_WHAT TO DO_. The line containing "Artículos (86, 504)" marks the end: copy exactly every line from the start of the records below up to and including it, leaving out pictures.

****

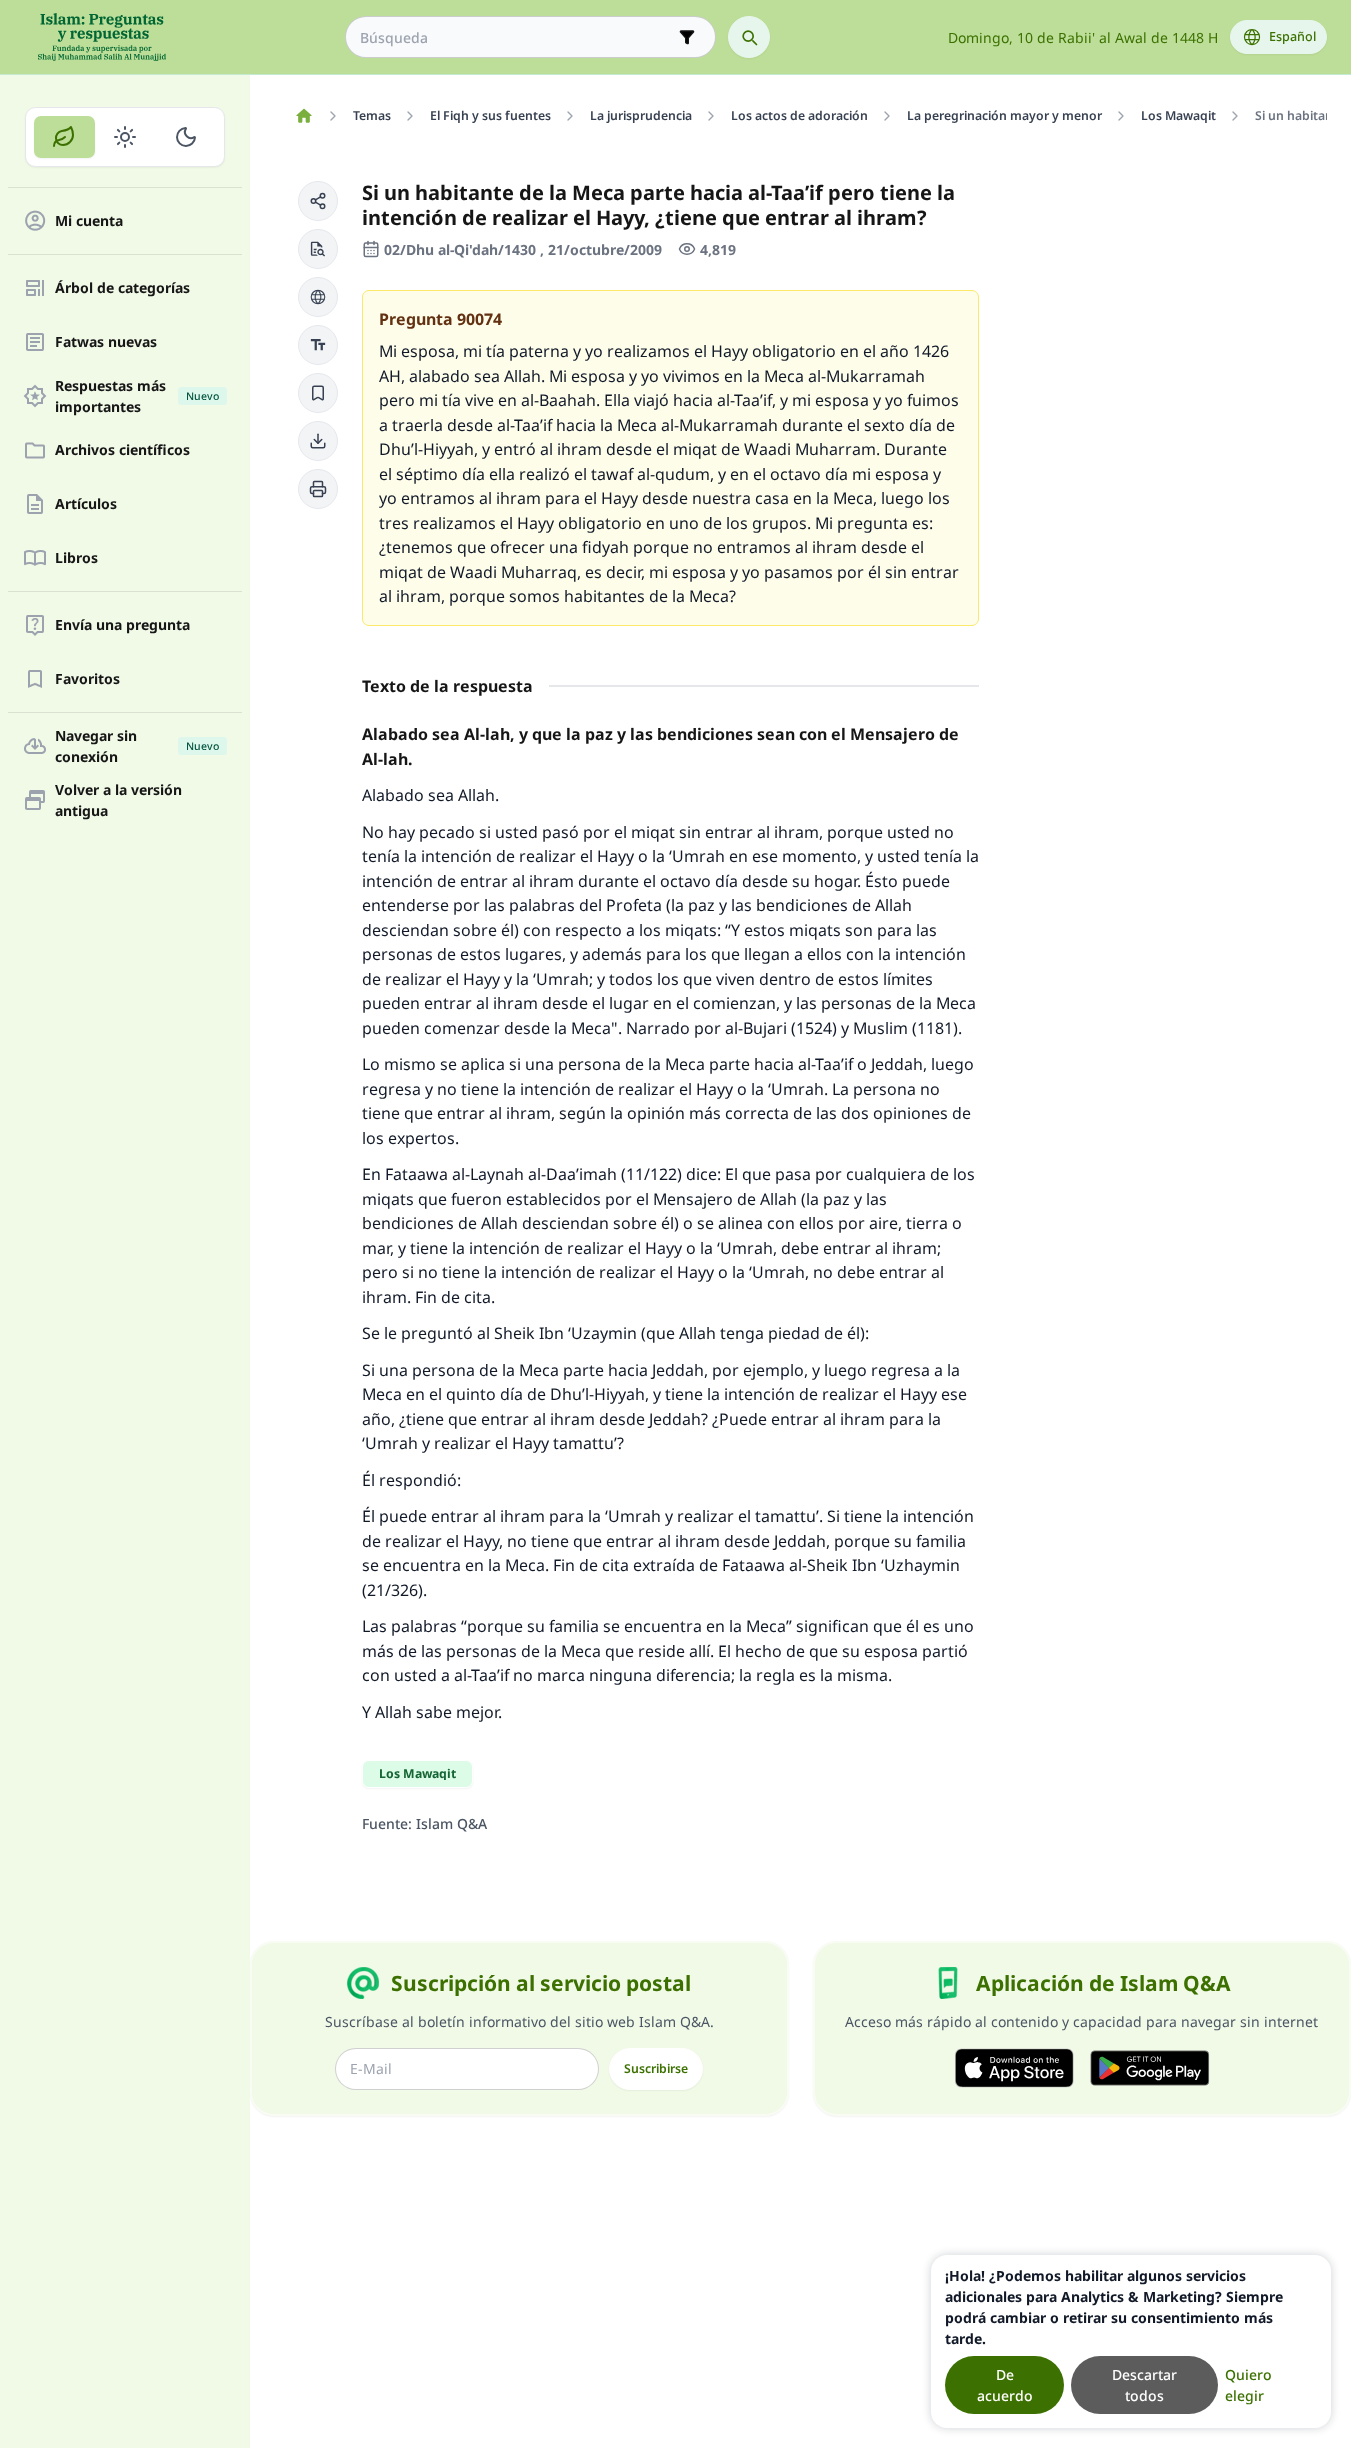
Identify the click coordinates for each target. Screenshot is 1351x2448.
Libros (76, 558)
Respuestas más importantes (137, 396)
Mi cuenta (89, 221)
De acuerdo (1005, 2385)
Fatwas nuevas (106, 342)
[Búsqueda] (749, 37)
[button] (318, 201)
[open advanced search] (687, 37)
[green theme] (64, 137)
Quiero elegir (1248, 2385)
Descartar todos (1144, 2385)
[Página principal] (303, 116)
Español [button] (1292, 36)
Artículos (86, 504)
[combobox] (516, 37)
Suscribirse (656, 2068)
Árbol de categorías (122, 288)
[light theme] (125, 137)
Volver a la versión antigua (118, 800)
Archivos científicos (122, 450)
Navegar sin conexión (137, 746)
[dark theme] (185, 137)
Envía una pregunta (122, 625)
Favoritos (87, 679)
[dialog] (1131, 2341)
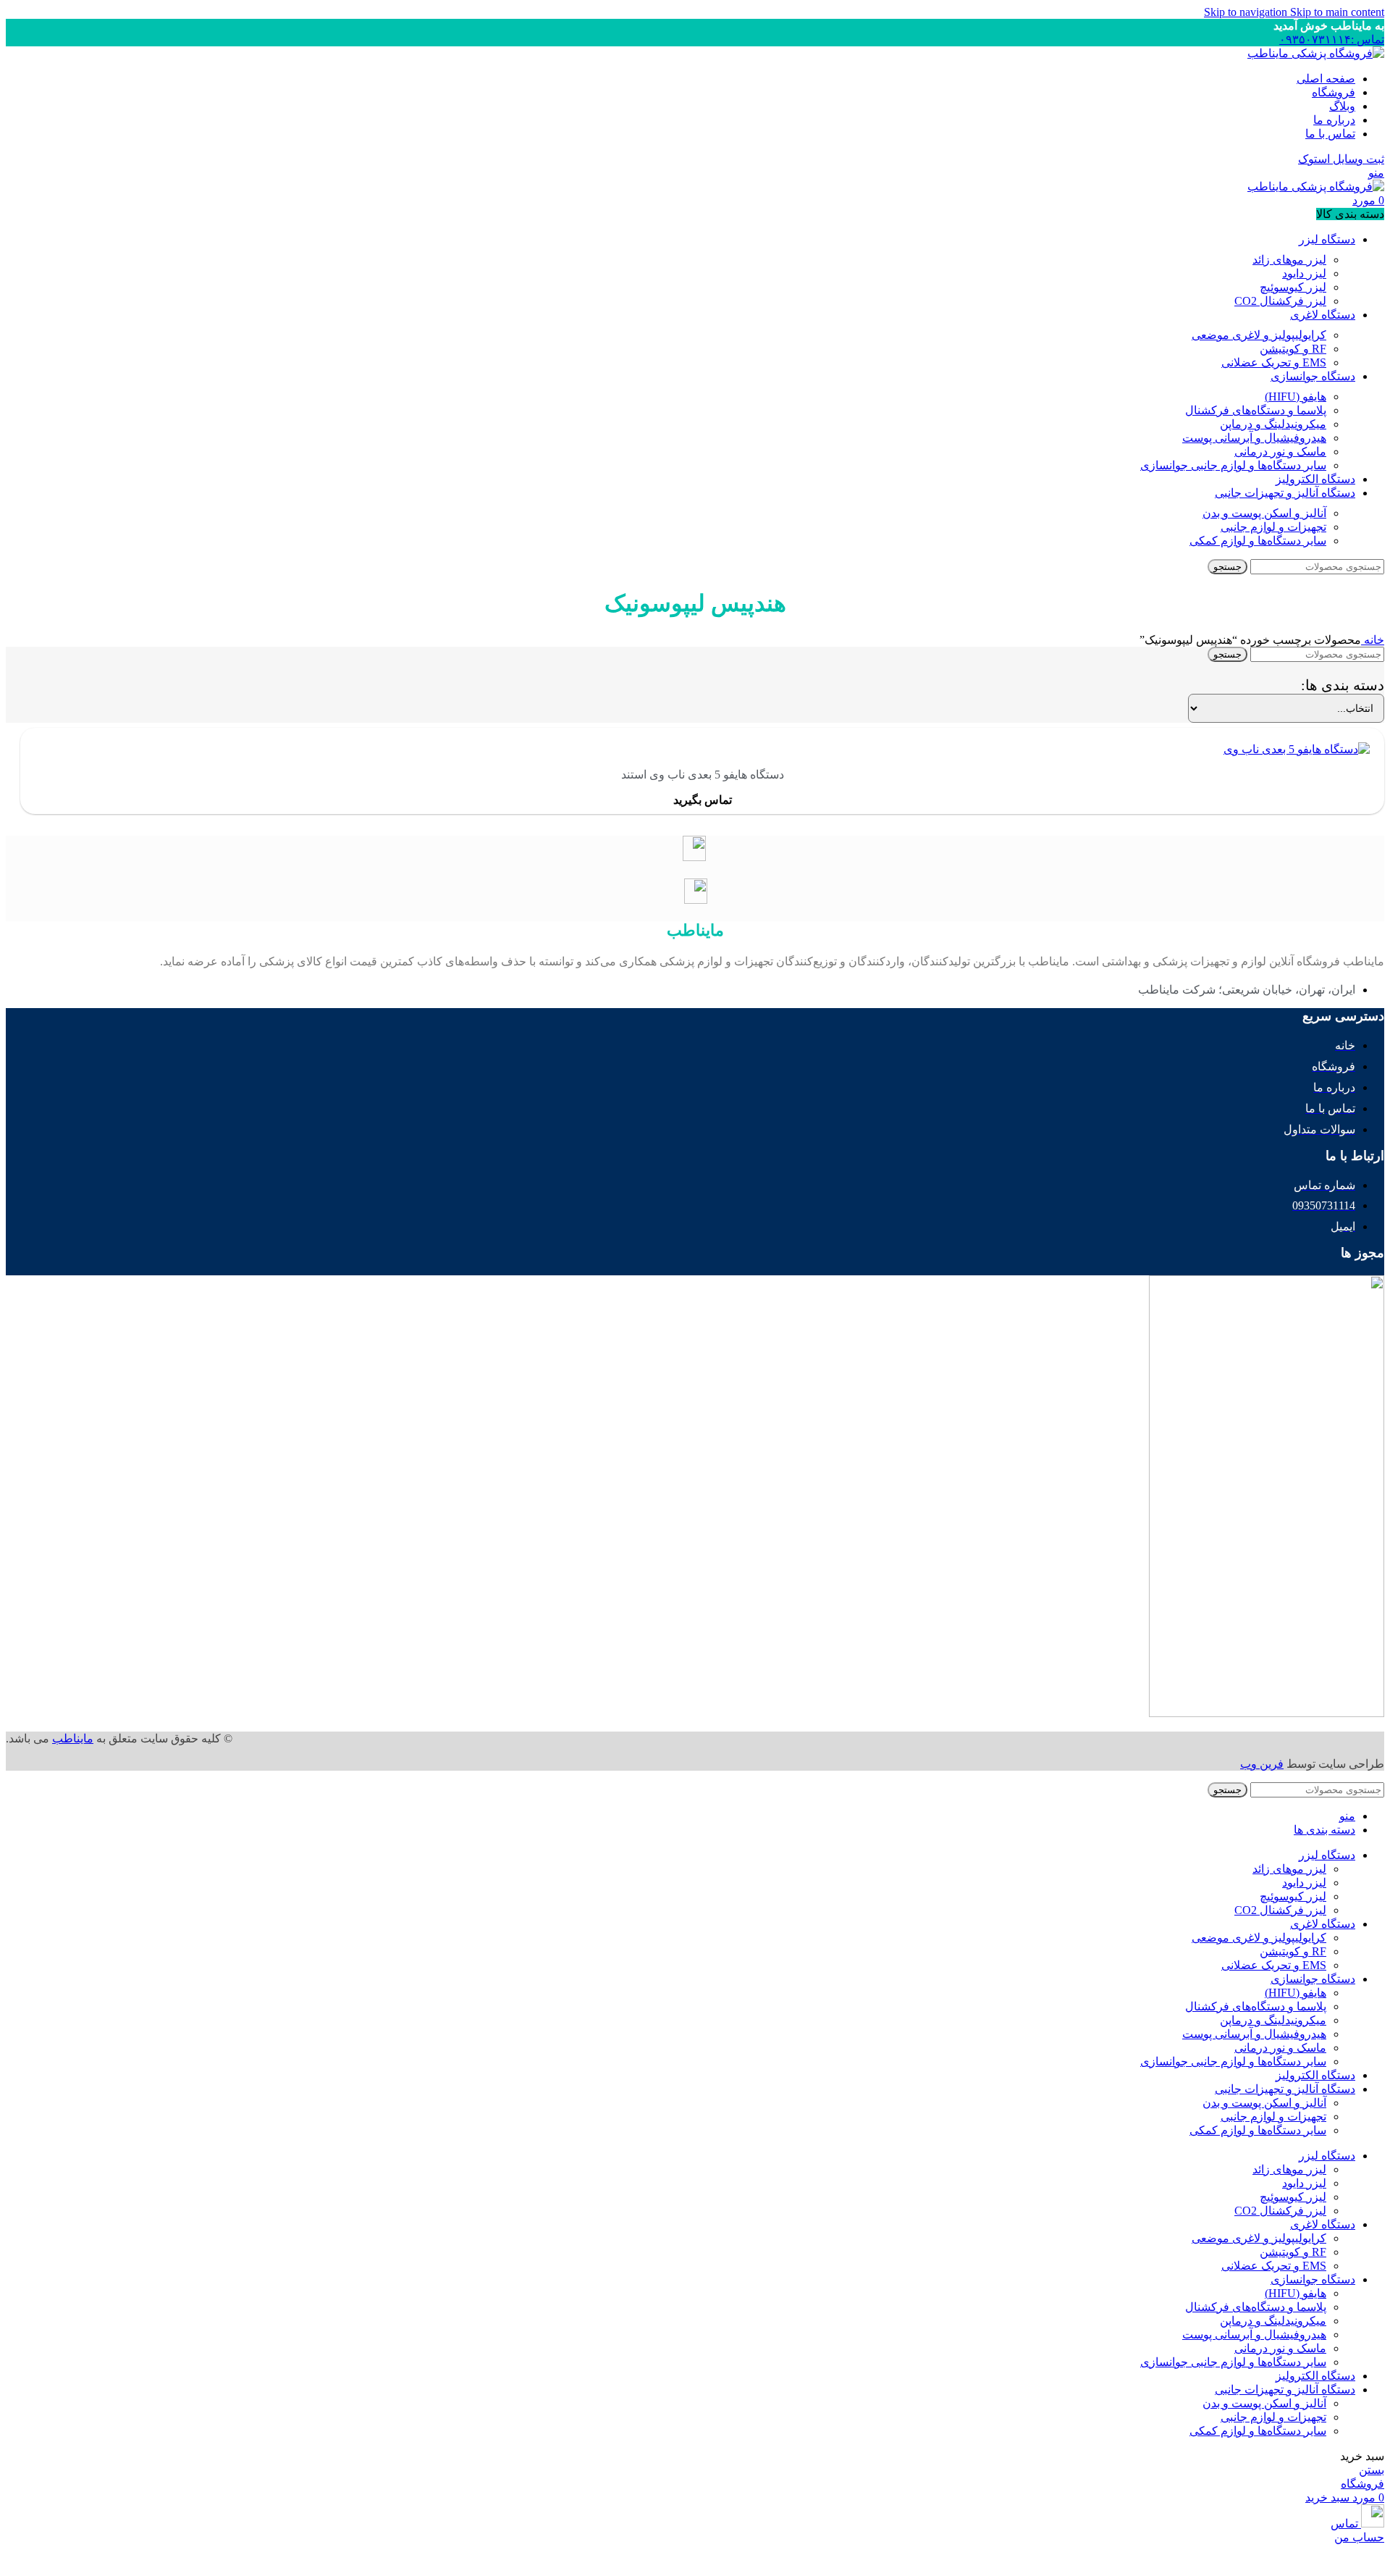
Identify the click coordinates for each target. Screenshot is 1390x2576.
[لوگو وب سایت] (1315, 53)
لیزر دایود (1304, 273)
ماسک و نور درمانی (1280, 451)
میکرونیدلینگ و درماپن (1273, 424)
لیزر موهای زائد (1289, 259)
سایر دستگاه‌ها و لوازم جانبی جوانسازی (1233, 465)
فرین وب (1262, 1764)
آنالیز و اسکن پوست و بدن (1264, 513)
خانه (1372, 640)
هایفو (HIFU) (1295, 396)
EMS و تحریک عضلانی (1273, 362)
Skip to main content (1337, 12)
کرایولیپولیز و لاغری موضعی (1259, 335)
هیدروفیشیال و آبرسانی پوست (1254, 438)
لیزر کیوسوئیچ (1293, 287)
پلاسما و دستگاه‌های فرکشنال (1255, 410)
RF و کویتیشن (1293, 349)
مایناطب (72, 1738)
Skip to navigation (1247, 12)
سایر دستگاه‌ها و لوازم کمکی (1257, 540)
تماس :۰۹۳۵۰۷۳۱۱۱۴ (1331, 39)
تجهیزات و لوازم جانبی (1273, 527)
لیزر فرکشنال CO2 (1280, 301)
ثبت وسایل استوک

****

_RESPONSE TO THIS TASK_.
Identify the click coordinates for each target. Screenshot is 1351x2448.
Libros (76, 558)
Respuestas más importantes (137, 396)
Mi cuenta (89, 221)
De acuerdo (1005, 2385)
Fatwas nuevas (106, 342)
[Búsqueda] (749, 37)
[button] (318, 201)
[open advanced search] (687, 37)
[green theme] (64, 137)
Quiero elegir (1248, 2385)
Descartar todos (1144, 2385)
[Página principal] (303, 116)
Español [button] (1292, 36)
Artículos (86, 504)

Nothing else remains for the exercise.